* **Requirements**
Please rewrite the records below, switching "Instruction" to "Command" and leaving everything else unchanged.

[Records from a data collection]
:::

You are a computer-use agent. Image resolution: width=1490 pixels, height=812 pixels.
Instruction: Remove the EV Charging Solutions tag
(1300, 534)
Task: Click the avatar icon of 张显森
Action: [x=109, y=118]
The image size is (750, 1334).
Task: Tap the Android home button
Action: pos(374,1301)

:::

* **Exercise response**
You are a computer-use agent. Image resolution: width=1490 pixels, height=812 pixels.
Command: Remove the EV Charging Solutions tag
(1300, 534)
Task: Click the avatar icon of 张显森
Action: [x=109, y=118]
The image size is (750, 1334).
Task: Tap the Android home button
Action: pos(374,1301)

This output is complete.